** Begin **

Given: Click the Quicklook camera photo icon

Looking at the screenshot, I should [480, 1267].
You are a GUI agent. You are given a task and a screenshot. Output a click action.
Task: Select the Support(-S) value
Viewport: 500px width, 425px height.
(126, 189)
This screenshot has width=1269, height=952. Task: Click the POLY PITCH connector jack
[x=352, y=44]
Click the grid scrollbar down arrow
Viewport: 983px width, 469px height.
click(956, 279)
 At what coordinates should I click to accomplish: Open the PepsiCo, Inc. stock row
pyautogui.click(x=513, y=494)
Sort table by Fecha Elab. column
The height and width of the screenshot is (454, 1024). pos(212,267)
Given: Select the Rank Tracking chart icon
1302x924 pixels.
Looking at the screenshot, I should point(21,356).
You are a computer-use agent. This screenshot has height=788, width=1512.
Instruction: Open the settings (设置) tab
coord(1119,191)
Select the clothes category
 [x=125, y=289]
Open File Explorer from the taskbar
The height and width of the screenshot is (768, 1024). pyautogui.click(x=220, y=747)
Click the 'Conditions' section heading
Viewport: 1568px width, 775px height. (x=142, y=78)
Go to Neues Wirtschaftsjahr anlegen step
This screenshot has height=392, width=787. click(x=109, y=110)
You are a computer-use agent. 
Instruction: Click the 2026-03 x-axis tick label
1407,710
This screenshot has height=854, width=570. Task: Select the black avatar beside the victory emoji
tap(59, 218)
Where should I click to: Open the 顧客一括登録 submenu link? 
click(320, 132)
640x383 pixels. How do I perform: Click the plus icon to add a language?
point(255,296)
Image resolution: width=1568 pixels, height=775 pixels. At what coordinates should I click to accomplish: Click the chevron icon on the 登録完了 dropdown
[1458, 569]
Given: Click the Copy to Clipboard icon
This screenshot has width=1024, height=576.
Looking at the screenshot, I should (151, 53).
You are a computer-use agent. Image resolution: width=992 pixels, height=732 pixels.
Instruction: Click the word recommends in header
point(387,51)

** End **

• **Written task**: Copy the rows above word for word, starting with the first line of the rows and going on through the line that contains "[x=125, y=289]".

• **Written response**:
Given: Click the Quicklook camera photo icon

Looking at the screenshot, I should [480, 1267].
You are a GUI agent. You are given a task and a screenshot. Output a click action.
Task: Select the Support(-S) value
Viewport: 500px width, 425px height.
(126, 189)
This screenshot has width=1269, height=952. Task: Click the POLY PITCH connector jack
[x=352, y=44]
Click the grid scrollbar down arrow
Viewport: 983px width, 469px height.
click(956, 279)
 At what coordinates should I click to accomplish: Open the PepsiCo, Inc. stock row
pyautogui.click(x=513, y=494)
Sort table by Fecha Elab. column
The height and width of the screenshot is (454, 1024). pos(212,267)
Given: Select the Rank Tracking chart icon
1302x924 pixels.
Looking at the screenshot, I should point(21,356).
You are a computer-use agent. This screenshot has height=788, width=1512.
Instruction: Open the settings (设置) tab
coord(1119,191)
Select the clothes category
 [x=125, y=289]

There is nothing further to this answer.